**PROMPT**
In the data that follows, how many lines include the string "dimensions"? Answer with the number alone.
╔══
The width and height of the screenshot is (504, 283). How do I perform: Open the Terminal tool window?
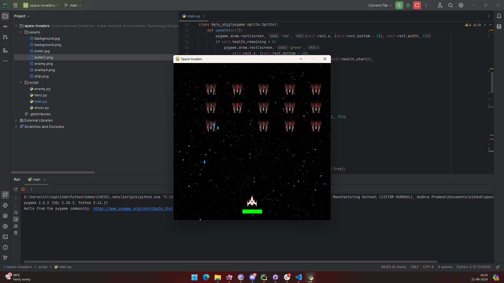[x=5, y=237]
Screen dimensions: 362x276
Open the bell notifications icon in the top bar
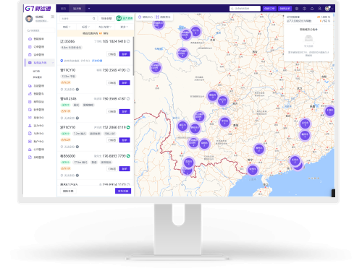point(312,9)
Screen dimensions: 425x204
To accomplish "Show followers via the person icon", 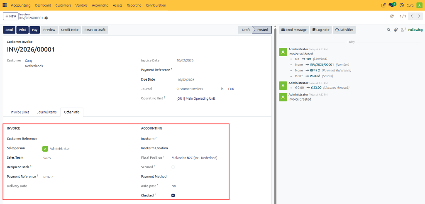I will coord(403,29).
╚══
**THE COMPLETED TASK**
2